How­ever, Al­bert Jong­bloed has had a few issues with the tree over the years with about half of it hang­ing over his back­yard. The trunk is also push­ing in on a sec­tion of his fence.

“It's a nice tree,” he said, but “I wished they'd come and cut the dead out of it.”

Af­ter a big storm comes through, Jong­bloed finds a lot of smaller branches in his yard, not­ing some have punc­tured cov­ers and so­lar blan­kets he's had on his back­yard pool over the years.

Toni El­lis, her­itage tree co­or­di­na­tor for Forests On­tario, said the char­i­ta­ble or­ga­ni­za­tion runs the On­tario Her­itage Tree Pro­gram — de­tails are avail­able at www.forest­son­tario.ca.

Within the City of Toronto, she said a tree des­ig­nated un­der this pro­gram pro­tects it from be­ing cut down.

But any­where else in On­tario, “it's strictly a recog­ni­tion pro­gram.

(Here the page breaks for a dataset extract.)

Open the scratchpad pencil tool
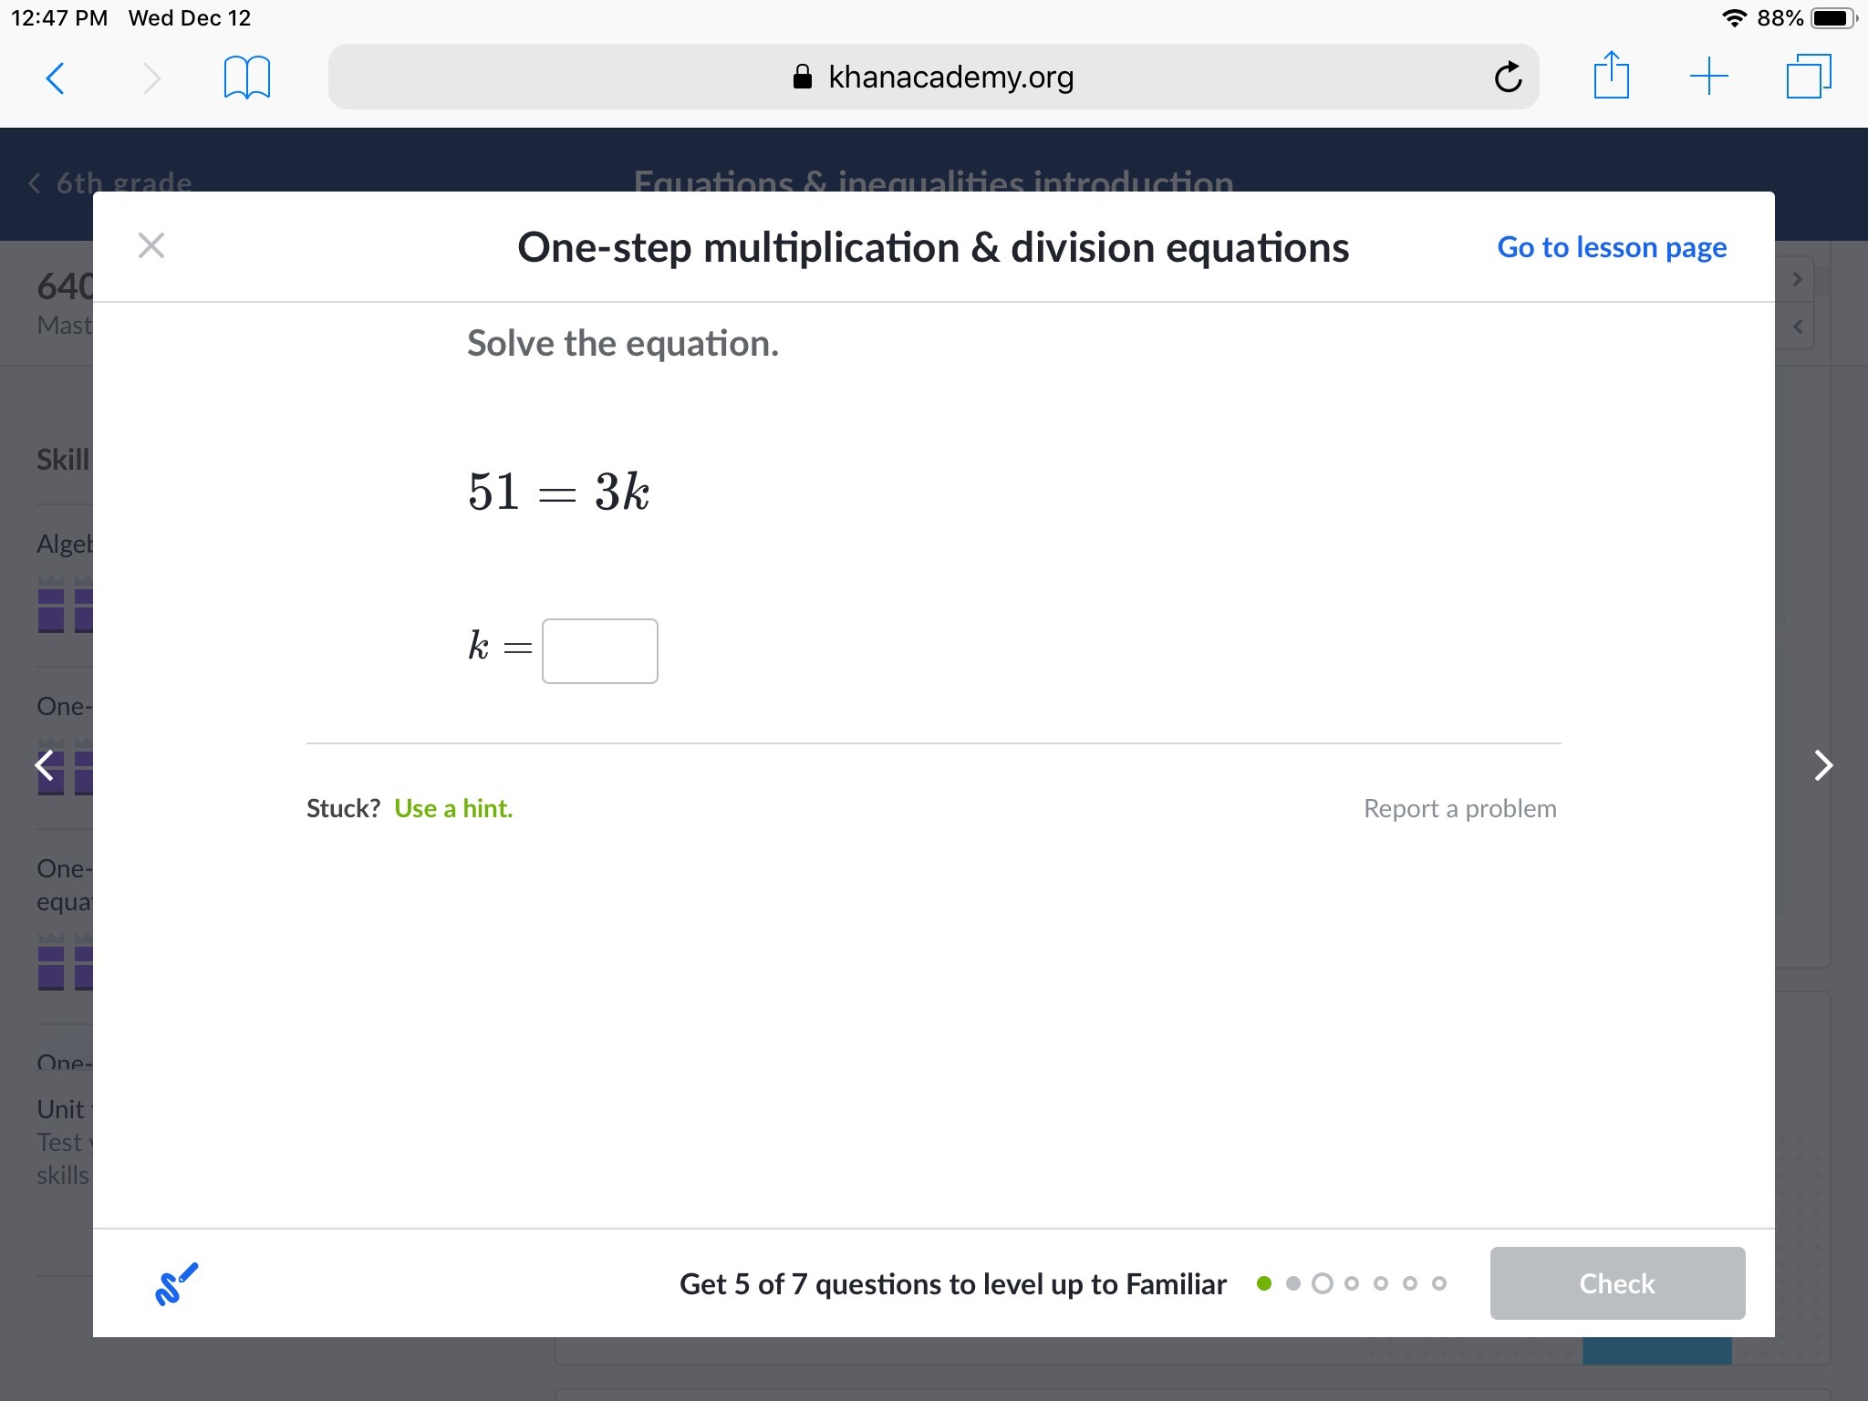1868x1401 pixels. [x=176, y=1283]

It ac­tu­ally doesn't af­ford it any le­gal pro­tec­tion.”

But, El­lis said ad­vo­cate groups could go to the mu­nic­i­pal­ity to try to get a by­law en­acted to pro­tect the tree.

Van Wag­ner said he has nom­i­nated two trees in Chatham un­der the On­tario Her­itage Tree Pro­gram, in­clud­ing a shu­mard oak lo­cated in Te­cum­seh Park. The park is also home to a smaller swamp white oak.

The other tree he has nom­i­nated is a large elm on Queen Street in front of the Queen's Court apart­ment, which was once home to the Chatham OPP head­quar­ters.

When told about the gi­ant swamp white oak, El­lis asked: “What did Chatham look like 300 years ago?”

When told the tree pre­dates the mu­nic­i­pal­ity and grew tall while the land housed the for­mer Sun­dale Manor, which opened in 1912 to serve as an or­phan­age and later be­came a home for un­wed moth­ers around 1950, El­lis said, “look at what this tree has presided over.”

Pro­tect­ing old trees and or­ga­ni­za­tion re­for­esta­tion projects are among the man­dates of Forests On­tario, she said.

El­lis said the or­ga­ni­za­tion is also work­ing on a pro­gram to col­lect seeds from her­itage trees, such as this swamp white oak.

“These are sur­vivor trees, they've got re­ally good ge­net­ics, so let's not lose those ge­net­ics,” she said.


Al Hudson, left, and his mother, Cathy Hudson, stretch to try to get their arms around this mas­sive swamp white oak tree, lo­cated just me­tres from the apart­ment they live in Chatham.